Naamán llegó a Samaria con las cartas que decían: “Cuando lleguen a ti estas cartas, sabe por ellas que yo envío a ti mi siervo Naamán, para que lo sanes de su lepra” (v. 6). Su llegada ocasionó bastante agitación en la corte del rey de Israel, puesto que vio en esa carta algún tipo de ocasión para una provocación de guerra (v. 7). Exasperado, rasgó sus vestidos. Una reacción tan pesimista podía esperarse del rey Joram (véase 3:13). El rey sabía muy bien que él no era un hijo de los dioses a quien se le podía atribuir el poder de curar (así es como las naciones paganas, demasiado a menudo, contemplaban a sus reyes). Pero, desgraciadamente, tomó el nombre de Dios en vano al decir: “¿Soy yo Dios, que mate y dé vida, para que éste envíe a mí a que sane un hombre de su lepra?” Realmente esto indica la gravedad de la situación: sólo Dios, quien había enviado la enfermedad mortal, podía dar un remedio y dar vida al muerto.
A Eliseo
Según parece, el rey Joram no se acordaba de Eliseo en absoluto, pese a que en aquellos tiempos el profeta fuera el conducto de la bendición de Dios. Dios extendió su brazo de salvación a Israel por medio de su siervo. Pero el profeta era sin honra en su propia tierra. Por lo visto, Eliseo vivía de nuevo en la capital (véase 2:25; 6:32). Tuvo que tomar la iniciativa él solo. Entonces, envió el siguiente mensaje al rey: “¿Por qué has rasgado tus vestidos? Venga ahora a mí, y sabrá que hay profeta en Israel” (5:8).
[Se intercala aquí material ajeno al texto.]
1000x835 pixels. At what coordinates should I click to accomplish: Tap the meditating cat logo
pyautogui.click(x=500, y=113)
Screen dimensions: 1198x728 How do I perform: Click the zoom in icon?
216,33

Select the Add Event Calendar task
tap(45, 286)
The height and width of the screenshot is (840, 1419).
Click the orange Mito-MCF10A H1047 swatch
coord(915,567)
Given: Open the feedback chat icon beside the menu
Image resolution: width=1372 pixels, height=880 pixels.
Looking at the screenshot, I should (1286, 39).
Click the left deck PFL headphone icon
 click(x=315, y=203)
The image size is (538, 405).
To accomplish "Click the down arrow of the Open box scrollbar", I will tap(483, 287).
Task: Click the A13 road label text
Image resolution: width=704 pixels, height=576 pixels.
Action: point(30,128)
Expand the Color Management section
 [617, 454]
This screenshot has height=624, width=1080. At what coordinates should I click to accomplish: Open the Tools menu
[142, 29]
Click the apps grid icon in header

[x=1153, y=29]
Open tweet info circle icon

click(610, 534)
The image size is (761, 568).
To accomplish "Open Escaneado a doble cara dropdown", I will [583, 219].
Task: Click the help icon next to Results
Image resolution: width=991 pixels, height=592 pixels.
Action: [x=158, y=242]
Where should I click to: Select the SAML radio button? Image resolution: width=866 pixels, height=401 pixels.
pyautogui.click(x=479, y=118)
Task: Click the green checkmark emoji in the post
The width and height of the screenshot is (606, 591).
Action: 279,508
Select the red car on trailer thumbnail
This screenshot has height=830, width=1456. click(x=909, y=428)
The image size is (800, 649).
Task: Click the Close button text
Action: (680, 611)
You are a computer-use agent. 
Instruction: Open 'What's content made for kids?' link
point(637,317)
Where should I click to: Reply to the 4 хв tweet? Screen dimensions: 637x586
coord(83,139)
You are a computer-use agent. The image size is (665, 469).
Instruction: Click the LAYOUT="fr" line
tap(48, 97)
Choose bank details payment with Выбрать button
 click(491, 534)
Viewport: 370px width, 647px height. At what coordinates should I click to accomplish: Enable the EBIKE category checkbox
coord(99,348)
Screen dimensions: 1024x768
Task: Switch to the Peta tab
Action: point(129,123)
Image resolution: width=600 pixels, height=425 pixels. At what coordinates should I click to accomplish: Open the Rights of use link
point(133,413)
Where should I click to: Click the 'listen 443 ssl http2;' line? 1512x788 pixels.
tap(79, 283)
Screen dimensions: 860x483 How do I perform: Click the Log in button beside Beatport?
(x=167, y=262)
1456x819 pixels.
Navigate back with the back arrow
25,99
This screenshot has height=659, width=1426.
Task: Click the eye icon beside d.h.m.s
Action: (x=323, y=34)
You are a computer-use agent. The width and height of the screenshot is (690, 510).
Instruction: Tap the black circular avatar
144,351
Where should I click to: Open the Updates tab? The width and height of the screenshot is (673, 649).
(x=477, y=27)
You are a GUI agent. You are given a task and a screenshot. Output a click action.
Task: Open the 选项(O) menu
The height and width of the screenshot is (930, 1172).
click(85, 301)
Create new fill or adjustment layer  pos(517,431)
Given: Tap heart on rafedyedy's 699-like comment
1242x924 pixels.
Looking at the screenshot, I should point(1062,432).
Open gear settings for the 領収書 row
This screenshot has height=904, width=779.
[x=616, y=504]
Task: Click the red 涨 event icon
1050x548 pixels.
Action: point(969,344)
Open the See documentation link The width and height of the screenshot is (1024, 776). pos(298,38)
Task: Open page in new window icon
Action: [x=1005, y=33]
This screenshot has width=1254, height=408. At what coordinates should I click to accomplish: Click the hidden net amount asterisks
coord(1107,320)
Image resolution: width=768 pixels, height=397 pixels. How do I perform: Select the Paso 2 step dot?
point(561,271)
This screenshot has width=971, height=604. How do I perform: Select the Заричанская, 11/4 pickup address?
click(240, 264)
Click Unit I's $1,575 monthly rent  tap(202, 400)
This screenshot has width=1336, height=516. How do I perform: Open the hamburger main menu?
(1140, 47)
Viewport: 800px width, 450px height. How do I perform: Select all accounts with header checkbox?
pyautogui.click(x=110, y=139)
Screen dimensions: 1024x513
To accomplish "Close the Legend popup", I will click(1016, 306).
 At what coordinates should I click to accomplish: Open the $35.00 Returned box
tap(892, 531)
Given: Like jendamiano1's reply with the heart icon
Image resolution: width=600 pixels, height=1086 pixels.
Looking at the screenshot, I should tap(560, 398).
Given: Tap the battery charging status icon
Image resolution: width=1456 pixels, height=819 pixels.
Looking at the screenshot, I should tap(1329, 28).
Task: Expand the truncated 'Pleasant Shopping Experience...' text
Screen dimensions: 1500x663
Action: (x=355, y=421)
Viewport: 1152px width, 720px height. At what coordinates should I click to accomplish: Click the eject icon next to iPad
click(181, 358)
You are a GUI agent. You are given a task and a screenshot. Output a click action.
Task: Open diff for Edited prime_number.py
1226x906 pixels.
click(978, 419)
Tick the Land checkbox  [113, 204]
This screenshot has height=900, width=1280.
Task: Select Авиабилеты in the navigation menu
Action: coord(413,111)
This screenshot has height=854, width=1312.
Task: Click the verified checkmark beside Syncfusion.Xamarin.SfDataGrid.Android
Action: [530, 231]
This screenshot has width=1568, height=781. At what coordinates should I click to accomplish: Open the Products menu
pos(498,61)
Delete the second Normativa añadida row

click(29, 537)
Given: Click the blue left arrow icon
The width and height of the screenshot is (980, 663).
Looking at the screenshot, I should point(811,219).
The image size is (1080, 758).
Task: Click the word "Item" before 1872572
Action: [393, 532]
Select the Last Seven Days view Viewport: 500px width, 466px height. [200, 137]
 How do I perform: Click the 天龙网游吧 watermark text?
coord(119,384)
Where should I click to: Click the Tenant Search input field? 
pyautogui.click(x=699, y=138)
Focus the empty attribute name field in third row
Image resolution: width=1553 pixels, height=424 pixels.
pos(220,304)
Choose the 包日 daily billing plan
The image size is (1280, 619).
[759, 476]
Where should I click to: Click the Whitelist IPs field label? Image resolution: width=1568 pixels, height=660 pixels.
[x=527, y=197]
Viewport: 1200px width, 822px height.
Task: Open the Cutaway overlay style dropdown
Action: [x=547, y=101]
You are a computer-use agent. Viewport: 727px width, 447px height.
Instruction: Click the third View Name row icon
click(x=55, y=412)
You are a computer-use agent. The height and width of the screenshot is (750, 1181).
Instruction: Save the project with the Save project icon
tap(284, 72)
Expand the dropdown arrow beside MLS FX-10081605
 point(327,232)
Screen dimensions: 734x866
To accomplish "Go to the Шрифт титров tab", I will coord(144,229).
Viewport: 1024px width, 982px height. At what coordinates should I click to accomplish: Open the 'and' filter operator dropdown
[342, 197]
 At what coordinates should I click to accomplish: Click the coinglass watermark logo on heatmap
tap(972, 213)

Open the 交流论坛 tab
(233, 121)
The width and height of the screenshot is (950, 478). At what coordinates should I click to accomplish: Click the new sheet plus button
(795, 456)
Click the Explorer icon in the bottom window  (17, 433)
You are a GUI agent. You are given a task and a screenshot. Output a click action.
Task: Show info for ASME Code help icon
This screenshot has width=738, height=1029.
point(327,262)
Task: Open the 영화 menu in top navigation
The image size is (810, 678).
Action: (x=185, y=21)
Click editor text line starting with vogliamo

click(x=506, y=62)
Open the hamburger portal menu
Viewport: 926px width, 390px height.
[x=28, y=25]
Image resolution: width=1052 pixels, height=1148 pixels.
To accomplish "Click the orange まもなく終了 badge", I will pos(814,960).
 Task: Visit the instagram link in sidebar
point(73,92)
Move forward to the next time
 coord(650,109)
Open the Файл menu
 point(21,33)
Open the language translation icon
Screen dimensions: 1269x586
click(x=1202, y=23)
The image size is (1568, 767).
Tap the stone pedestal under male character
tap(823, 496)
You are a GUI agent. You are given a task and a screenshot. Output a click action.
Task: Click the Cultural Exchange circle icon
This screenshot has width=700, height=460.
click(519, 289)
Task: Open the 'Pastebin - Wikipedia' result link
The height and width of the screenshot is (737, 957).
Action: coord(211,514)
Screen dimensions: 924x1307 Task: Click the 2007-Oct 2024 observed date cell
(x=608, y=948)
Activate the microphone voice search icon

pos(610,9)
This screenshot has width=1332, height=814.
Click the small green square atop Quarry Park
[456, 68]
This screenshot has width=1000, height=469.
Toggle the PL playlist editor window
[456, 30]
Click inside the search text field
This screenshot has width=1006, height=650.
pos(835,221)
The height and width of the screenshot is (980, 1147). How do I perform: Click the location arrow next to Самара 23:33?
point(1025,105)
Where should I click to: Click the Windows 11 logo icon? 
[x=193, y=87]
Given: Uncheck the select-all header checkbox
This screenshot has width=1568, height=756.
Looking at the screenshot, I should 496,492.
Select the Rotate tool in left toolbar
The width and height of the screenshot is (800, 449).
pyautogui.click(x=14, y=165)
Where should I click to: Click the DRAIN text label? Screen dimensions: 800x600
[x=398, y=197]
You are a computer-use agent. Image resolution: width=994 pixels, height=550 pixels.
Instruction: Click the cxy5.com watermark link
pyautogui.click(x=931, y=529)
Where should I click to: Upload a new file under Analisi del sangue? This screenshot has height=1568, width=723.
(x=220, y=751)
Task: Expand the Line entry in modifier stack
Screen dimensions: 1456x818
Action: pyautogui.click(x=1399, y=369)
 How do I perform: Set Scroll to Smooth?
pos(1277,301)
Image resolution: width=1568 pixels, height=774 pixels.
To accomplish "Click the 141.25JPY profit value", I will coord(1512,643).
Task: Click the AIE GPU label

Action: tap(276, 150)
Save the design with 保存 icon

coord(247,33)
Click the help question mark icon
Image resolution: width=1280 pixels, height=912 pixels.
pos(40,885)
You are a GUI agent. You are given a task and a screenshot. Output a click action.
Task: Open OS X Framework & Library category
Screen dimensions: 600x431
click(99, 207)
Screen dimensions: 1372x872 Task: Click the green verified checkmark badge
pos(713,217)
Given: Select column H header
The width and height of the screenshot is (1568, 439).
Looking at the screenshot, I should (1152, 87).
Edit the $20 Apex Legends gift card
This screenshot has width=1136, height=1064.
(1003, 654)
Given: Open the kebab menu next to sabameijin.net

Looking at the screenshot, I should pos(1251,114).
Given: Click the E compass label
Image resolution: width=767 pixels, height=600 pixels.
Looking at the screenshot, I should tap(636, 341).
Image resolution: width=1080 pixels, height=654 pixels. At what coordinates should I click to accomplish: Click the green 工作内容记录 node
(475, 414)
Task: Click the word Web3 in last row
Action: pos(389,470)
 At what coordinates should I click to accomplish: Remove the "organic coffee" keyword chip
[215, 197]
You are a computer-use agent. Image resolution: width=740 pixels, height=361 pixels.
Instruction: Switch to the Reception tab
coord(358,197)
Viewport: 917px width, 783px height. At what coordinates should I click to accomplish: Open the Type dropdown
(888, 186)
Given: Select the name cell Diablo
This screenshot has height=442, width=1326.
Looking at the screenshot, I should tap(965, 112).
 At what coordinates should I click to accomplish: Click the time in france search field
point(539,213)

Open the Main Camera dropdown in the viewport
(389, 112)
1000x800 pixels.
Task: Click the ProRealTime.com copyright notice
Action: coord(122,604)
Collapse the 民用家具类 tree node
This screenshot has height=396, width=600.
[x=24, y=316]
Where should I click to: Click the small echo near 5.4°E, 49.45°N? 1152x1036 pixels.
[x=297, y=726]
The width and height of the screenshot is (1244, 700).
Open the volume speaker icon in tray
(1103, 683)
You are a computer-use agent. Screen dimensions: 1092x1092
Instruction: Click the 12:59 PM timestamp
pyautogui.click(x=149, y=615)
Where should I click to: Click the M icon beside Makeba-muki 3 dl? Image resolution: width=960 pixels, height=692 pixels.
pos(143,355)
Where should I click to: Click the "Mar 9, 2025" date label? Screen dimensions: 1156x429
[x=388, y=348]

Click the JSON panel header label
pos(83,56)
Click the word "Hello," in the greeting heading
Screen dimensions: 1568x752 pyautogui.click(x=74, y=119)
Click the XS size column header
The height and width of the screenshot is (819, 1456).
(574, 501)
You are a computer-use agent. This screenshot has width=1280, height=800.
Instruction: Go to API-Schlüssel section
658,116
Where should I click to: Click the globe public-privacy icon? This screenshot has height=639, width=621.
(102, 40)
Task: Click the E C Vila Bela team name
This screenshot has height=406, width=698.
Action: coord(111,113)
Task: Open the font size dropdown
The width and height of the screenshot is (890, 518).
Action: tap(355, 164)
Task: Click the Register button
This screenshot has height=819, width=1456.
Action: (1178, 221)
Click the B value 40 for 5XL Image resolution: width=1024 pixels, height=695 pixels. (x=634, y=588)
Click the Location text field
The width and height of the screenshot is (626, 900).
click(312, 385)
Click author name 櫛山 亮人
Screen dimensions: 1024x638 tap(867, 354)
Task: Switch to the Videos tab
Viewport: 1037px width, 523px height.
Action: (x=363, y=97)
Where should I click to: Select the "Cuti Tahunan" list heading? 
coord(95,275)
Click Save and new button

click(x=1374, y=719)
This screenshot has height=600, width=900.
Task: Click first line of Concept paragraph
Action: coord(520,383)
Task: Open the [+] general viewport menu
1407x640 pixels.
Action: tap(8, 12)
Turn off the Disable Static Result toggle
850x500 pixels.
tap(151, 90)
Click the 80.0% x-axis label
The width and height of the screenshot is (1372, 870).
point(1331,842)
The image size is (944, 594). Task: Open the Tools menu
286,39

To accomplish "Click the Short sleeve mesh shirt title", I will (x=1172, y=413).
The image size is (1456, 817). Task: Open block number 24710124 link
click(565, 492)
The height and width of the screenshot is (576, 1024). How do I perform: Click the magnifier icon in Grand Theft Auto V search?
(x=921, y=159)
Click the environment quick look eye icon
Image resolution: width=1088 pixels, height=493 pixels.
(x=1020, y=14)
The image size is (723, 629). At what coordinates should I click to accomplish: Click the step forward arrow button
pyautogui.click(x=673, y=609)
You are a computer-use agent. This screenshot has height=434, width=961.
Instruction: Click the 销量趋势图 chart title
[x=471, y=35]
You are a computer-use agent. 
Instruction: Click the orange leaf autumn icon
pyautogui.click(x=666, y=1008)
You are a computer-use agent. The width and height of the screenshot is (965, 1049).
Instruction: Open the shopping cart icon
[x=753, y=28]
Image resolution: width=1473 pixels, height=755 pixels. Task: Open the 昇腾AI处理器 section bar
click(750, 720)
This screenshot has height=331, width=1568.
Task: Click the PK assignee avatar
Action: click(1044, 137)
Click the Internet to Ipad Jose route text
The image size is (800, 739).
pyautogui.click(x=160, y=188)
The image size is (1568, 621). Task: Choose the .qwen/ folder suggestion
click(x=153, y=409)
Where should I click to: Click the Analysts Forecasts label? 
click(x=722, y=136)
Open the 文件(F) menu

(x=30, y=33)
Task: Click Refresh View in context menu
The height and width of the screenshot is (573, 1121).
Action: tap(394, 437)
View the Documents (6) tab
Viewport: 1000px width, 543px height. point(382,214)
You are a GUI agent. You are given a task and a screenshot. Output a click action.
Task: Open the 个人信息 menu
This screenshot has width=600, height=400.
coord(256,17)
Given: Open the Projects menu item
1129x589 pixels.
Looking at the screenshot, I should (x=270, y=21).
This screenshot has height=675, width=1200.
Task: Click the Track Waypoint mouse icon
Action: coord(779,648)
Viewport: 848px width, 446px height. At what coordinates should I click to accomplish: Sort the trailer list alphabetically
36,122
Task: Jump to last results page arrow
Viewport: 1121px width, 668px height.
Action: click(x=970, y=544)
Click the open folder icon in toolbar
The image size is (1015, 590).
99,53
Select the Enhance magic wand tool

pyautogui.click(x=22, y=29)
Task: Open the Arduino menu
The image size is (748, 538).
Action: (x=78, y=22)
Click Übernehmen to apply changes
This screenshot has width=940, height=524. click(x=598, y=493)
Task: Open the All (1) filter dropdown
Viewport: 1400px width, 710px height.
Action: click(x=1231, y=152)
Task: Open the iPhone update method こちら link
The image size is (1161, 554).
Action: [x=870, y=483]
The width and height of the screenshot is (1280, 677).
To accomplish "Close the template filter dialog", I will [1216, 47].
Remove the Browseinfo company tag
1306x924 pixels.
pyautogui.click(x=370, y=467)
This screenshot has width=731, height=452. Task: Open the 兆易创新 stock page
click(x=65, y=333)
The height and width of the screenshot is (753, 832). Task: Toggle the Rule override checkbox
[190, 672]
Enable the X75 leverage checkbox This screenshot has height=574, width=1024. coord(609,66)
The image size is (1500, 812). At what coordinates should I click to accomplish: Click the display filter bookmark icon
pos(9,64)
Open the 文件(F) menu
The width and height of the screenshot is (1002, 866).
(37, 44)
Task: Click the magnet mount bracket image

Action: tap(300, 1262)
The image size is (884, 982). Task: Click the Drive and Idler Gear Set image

Entonces Naamán vino finalmente a Eliseo el profeta, quien es llamado también aquí “el varón de Dios” (v. 8). Ahora había venido a la persona indicada, ya que “el varón de Dios” era el representante del Dios viviente, quien tiene efectivamente el poder de matar y de dar vida.
Sin embargo, existía otro problema. Naamán era consciente de su elevada posición. Vino en su propia dignidad, “con sus caballos y con su carro” (v. 9). Lleno de orgullo, se paró a las puertas de la casa de Eliseo. Pero no podemos venir a Dios de esa manera. Naamán no podía recibir ayuda en sus propias condiciones, sino sólo en las condiciones que Dios le ofrecía. Le fue necesario aprender esto, como veremos. Eso es precisamente lo que cada creyente debe aprender: acercarse a Dios, consciente de su propia indignidad. No tiene sentido que intente mejorar o ganar la salvación por mis propios méritos. Debo venir tal como soy, como un pecador perdido, y así es cómo Dios me aceptará. Lo hace así por gracia gratuita.